*** Opening Recorded data ***

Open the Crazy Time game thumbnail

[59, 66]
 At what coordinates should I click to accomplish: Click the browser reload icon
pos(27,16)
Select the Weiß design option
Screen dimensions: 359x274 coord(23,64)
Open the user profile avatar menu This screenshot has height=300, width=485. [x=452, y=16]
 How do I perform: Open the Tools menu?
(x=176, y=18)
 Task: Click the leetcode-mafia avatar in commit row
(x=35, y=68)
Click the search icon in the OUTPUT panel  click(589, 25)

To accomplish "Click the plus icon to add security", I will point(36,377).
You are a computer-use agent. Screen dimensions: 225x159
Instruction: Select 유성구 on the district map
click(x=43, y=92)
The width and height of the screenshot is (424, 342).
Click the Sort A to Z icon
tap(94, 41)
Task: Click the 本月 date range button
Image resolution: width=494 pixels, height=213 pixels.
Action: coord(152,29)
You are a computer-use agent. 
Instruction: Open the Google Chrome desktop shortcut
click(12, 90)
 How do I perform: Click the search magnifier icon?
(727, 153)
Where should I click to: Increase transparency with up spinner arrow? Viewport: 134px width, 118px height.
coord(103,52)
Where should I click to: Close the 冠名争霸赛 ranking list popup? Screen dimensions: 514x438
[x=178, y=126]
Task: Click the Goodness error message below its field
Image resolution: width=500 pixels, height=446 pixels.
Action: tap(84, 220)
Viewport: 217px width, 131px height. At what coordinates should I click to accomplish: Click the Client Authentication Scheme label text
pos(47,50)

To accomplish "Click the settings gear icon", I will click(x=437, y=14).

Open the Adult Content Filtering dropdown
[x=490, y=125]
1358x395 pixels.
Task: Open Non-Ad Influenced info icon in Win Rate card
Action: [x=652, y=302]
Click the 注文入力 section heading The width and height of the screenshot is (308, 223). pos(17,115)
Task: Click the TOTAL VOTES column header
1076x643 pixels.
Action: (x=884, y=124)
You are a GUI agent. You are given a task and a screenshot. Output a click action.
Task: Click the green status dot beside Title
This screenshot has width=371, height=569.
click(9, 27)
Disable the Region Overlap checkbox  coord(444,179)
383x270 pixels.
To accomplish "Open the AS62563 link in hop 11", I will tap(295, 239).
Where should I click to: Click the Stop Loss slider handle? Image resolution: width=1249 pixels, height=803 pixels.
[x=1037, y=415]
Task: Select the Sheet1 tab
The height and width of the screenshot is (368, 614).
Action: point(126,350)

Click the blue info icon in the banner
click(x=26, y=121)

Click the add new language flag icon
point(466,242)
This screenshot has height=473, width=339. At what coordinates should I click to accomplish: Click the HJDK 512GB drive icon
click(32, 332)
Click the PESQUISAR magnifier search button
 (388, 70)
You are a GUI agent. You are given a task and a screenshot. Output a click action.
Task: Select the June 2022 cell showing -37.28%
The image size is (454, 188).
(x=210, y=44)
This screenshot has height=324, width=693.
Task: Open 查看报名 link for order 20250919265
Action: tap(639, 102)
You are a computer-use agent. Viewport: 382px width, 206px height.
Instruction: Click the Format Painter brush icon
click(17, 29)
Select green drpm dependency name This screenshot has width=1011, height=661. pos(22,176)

*** Closing Recorded data ***

> _What you are asked to do_
Produce an exact repeat of the lines from the one containing "Click the add new language flag icon" through the last line of the data, and nothing more.

> _The answer_
Click the add new language flag icon
point(466,242)
This screenshot has height=473, width=339. At what coordinates should I click to accomplish: Click the HJDK 512GB drive icon
click(32, 332)
Click the PESQUISAR magnifier search button
 (388, 70)
You are a GUI agent. You are given a task and a screenshot. Output a click action.
Task: Select the June 2022 cell showing -37.28%
The image size is (454, 188).
(x=210, y=44)
This screenshot has height=324, width=693.
Task: Open 查看报名 link for order 20250919265
Action: tap(639, 102)
You are a computer-use agent. Viewport: 382px width, 206px height.
Instruction: Click the Format Painter brush icon
click(17, 29)
Select green drpm dependency name This screenshot has width=1011, height=661. pos(22,176)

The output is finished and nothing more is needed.